==== Source text ====

This test was typical for the code base, and was seen by many as a well written one. In some ways it is; the tests are small, contained, and they test one thing each.

Yet I’ve always been frustrated when I see code like this. I’m a fan of simplicity and try to avoid, as much as I can, the use of superfluous language features. Maybe I’m just stupid (this is quite possible) but I look at at test like this and I really struggle to understand what’s going on. Also important to note is that I’ve picked one of the simpler samples for this post.

Nested describes – like a boss

We ran an analysis on a small set of our tests (the tests for one of our services) to figure out the worst culprits for nested describes/contexts. Our record was seven. That’s right, seven layers of nested description before you finally get to the test body. Good luck trying to figure out what’s actually being tested and finding the relevant bits of set up!

Nested describes/contexts can potentially be a way of helping structure your tests, but give it a moment’s though before you wrap that spec in a context and ask yourself “why am I doing this?”. Especially when you’re creating a context with just one test inside it, why not just make the test name more descriptive?  In isolation the idea of being able to use contexts to help structure and add meaning to your tests is a good one, and I’ve made good use of contexts. But use them sparingly, lift your head regularly from the depths of your spec and take a look at the whole test file and ask yourself “how’s it looking?”.  Once you start more than a couple of levels deep, perhaps it’s time to rethink and ask yourself why is your test so complicated?

==== Data section ====

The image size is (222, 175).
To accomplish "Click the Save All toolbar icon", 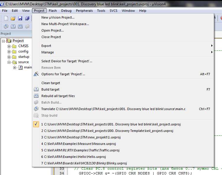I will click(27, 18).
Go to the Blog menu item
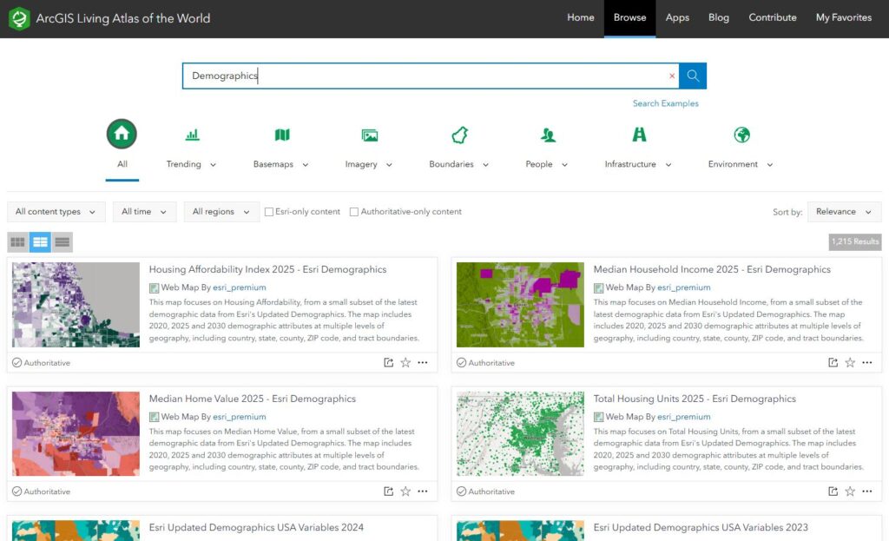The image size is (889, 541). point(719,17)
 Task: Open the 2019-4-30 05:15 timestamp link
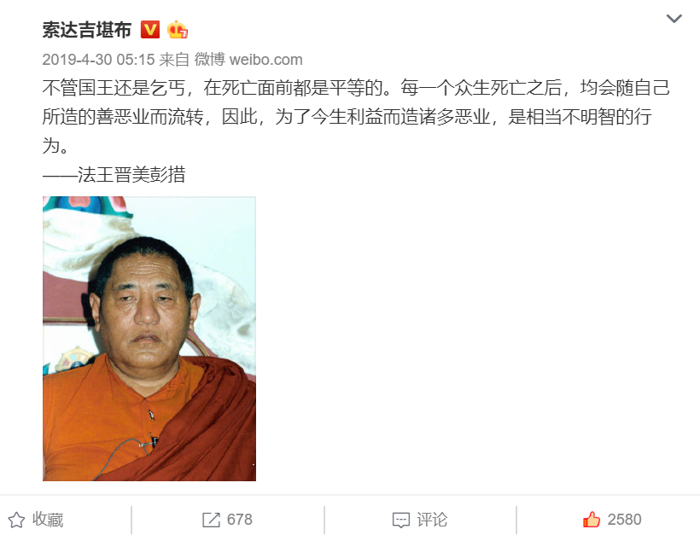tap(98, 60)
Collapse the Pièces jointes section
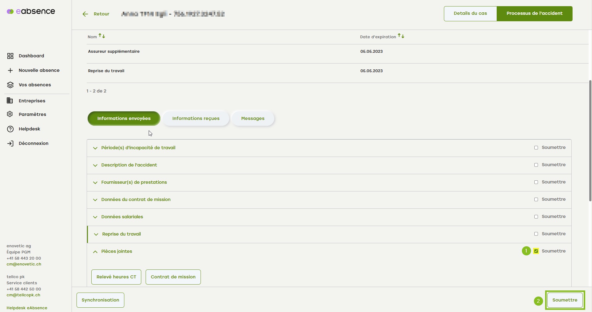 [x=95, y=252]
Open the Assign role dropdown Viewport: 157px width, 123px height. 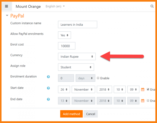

====
==== Data section ====

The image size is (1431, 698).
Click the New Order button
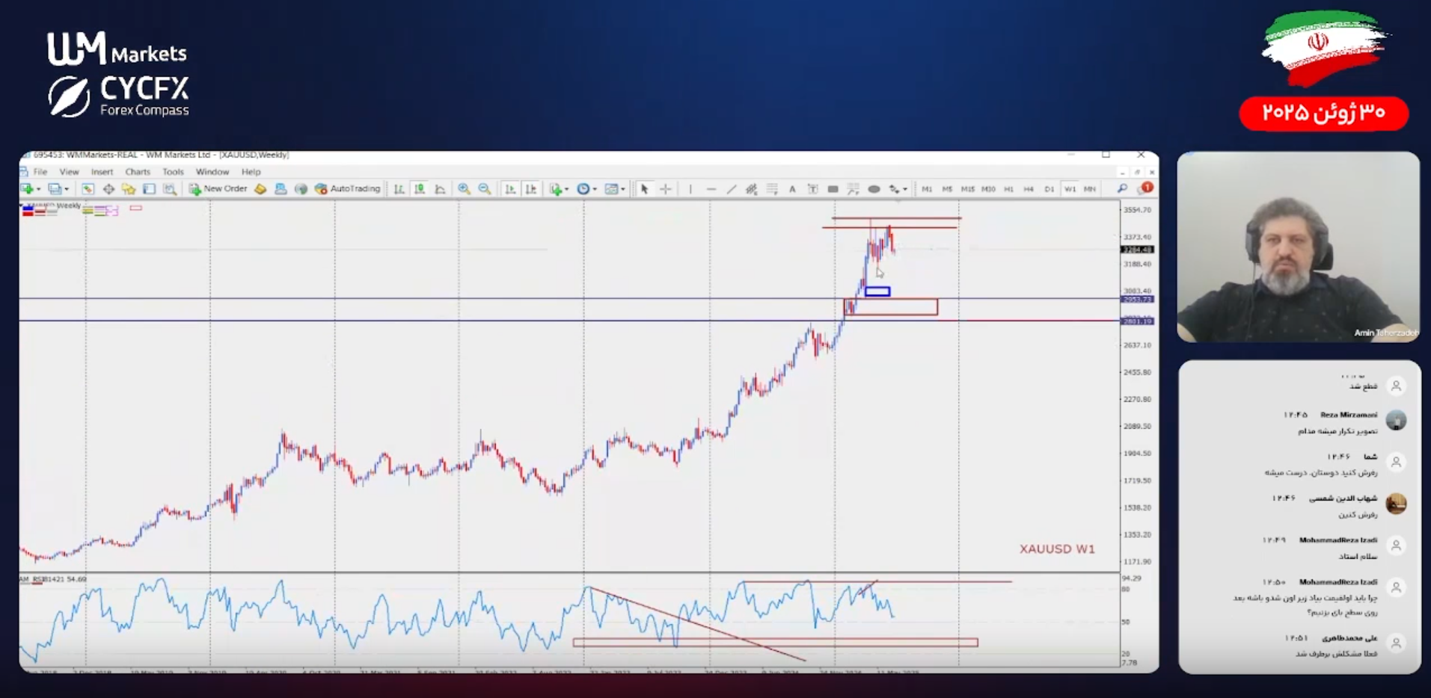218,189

====
==== Data section ====

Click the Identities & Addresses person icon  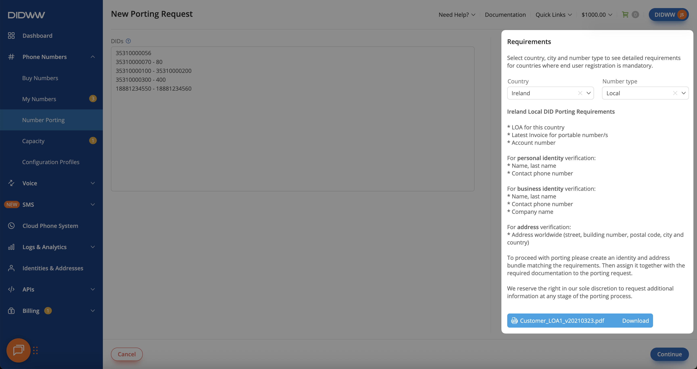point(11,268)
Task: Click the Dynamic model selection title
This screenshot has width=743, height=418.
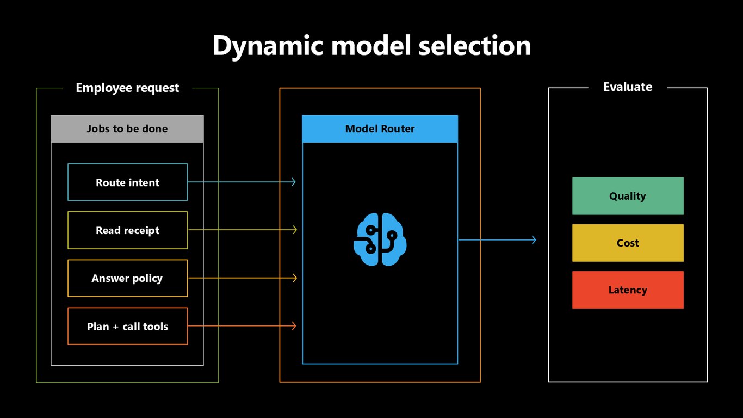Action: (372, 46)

====

**Instruction A**. Restate word for word the passage of the testing text running from "This test was" up to and including "for this post.".
**Instruction B**. Quote the records from the line with "Go to the Blog menu item" up to and including the line with "Open the Assign", leaving the pictures out of your answer.

**Response A**.
This test was typical for the code base, and was seen by many as a well written one. In some ways it is; the tests are small, contained, and they test one thing each.

Yet I’ve always been frustrated when I see code like this. I’m a fan of simplicity and try to avoid, as much as I can, the use of superfluous language features. Maybe I’m just stupid (this is quite possible) but I look at at test like this and I really struggle to understand what’s going on. Also important to note is that I’ve picked one of the simpler samples for this post.

**Response B**.
Go to the Blog menu item
The image size is (889, 541). point(719,17)
 Task: Open the 2019-4-30 05:15 timestamp link
tap(98, 60)
Collapse the Pièces jointes section
 [x=95, y=252]
Open the Assign role dropdown Viewport: 157px width, 123px height. 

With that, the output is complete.